0 means the solution is periodic in the first coordinate direction.

camolina2 commented 2 years ago

Thank you always help me Lulu, I really hope you can help me with my problem

I have a 2D problem and I have periodic boundary conditions in the axis y. When x=-1 and x=1

def periodic_boundary(x, domain): return domain and (np.isclose(-1, x[0], rtol=1e-02 )) or (np.isclose(1, x[0], rtol=1e-02 ))

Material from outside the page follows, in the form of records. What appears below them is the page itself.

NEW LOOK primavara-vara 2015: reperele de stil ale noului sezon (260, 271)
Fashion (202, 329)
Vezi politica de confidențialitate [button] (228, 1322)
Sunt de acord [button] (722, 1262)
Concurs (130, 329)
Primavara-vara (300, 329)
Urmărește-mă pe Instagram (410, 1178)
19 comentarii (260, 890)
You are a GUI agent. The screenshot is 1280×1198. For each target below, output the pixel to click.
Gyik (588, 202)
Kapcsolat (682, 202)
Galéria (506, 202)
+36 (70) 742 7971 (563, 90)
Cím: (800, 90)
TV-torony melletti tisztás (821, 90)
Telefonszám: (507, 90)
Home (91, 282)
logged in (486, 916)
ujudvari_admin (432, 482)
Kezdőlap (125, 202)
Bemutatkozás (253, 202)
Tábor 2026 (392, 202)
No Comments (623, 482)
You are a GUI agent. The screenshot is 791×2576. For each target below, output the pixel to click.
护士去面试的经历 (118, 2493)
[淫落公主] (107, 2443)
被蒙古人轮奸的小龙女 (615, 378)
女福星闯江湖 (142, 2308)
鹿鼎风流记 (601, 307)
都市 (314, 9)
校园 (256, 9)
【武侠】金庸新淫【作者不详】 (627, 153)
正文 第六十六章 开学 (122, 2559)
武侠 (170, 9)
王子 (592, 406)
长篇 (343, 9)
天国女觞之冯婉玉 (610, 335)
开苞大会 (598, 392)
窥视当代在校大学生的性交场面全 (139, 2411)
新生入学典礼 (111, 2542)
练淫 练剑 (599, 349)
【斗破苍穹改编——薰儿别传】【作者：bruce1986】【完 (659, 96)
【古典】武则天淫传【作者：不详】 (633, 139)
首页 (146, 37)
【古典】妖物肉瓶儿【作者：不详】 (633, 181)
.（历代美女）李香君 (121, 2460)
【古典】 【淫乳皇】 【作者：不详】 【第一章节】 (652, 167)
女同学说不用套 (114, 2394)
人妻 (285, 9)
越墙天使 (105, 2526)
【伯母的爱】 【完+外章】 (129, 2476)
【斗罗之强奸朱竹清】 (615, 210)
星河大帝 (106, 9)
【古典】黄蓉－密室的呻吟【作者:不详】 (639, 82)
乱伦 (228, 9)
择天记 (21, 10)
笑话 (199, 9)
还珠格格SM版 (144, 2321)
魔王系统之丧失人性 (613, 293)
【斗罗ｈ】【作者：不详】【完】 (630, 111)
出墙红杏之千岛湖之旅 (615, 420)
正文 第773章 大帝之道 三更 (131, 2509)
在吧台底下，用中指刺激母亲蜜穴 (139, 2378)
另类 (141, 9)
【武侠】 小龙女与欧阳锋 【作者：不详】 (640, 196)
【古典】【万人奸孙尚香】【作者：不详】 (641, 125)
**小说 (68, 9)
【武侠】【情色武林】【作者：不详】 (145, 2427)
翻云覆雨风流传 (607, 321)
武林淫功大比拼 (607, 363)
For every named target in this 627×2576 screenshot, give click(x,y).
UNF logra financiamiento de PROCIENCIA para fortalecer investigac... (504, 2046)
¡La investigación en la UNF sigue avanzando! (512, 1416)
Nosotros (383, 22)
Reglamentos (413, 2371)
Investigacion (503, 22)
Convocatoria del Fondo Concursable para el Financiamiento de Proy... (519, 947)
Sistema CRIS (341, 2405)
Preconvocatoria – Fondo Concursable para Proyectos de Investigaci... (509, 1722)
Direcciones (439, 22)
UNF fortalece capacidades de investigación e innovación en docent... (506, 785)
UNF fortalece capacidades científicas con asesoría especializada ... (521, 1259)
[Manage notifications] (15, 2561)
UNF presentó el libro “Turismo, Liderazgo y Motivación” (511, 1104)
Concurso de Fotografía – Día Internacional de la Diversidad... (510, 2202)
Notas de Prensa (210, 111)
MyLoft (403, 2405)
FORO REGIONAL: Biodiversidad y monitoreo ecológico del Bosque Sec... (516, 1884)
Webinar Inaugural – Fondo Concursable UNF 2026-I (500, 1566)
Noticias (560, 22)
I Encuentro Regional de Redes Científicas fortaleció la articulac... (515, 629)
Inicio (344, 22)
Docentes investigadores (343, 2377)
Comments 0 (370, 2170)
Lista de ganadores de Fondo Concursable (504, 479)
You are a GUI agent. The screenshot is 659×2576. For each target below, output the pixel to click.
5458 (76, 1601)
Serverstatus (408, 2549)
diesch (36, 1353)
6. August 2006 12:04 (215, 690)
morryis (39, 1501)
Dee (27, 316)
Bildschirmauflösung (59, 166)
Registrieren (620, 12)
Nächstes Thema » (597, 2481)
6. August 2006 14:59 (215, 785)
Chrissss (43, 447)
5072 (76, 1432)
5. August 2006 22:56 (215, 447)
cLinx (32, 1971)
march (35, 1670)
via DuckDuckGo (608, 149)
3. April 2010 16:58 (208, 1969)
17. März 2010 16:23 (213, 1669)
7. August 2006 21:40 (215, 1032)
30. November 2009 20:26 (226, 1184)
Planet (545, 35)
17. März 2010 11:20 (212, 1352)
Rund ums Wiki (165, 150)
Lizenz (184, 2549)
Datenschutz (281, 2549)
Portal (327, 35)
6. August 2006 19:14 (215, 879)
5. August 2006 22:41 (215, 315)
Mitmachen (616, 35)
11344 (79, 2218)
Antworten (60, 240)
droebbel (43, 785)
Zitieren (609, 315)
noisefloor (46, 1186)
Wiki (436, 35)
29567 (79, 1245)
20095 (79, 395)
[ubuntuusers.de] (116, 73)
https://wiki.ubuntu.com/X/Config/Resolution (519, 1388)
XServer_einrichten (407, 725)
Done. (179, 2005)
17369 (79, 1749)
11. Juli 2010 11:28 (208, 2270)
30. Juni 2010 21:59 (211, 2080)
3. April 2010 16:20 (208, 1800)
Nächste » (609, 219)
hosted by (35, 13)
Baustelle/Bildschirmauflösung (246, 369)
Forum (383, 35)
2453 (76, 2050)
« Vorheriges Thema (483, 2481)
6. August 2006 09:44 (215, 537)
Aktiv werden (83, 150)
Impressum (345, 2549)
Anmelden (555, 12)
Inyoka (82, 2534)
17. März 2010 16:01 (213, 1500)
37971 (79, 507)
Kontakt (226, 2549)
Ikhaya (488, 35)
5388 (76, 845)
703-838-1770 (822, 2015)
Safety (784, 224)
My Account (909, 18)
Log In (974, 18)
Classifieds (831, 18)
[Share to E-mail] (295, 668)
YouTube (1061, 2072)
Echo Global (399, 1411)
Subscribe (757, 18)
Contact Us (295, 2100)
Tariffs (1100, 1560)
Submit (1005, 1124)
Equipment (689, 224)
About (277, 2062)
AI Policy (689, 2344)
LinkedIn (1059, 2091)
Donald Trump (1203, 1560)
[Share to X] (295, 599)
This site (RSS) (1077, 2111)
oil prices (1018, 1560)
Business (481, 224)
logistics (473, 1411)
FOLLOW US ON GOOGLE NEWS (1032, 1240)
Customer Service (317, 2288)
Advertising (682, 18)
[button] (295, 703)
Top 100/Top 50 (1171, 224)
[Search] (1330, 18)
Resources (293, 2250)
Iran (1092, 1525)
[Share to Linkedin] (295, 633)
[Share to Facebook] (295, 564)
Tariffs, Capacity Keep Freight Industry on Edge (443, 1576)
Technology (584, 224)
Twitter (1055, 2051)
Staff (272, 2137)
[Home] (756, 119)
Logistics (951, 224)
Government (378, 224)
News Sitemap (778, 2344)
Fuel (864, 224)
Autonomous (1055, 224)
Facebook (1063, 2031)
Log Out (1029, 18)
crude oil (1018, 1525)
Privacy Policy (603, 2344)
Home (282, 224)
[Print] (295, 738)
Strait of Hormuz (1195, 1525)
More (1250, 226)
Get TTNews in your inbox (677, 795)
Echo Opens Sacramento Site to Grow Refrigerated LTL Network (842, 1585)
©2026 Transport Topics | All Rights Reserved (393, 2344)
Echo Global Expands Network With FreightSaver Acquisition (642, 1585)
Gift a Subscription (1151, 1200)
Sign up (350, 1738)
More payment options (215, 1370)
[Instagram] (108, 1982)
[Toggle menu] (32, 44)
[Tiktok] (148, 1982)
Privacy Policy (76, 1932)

periodic_condition = dde.PeriodicBC(geometry_rectangle, 1, periodic_boundary, derivative_order= 0) periodic_condition_derivate = dde.PeriodicBC(geometry_rectangle, 1, periodic_boundary, derivative_order=1)

The thing is that when I put component = 1 then the loss function that I have in the axis es always 0, and I can't understand why.

Also I wanted to ask you, How can I implement hard periodic boundary conditions?

Thank you sooo much in advance!

lululxvi commented 2 years ago

periodic boundary conditions in the x direction or y direction?

camolina2 commented 2 years ago

Thank you so much for your quick response.

The periodic boundary conditions are in the y direction. I mean, $u(x=-1, y ) = u(x=1, y)$.

Thank you sooo much!

lululxvi commented 2 years ago
Little7776 commented 2 years ago

@camolina2 Hello, your variable range is (- 180,180). Do you need to rescale to (- 1,1) when inputting the network? If so, could you tell me how to do it?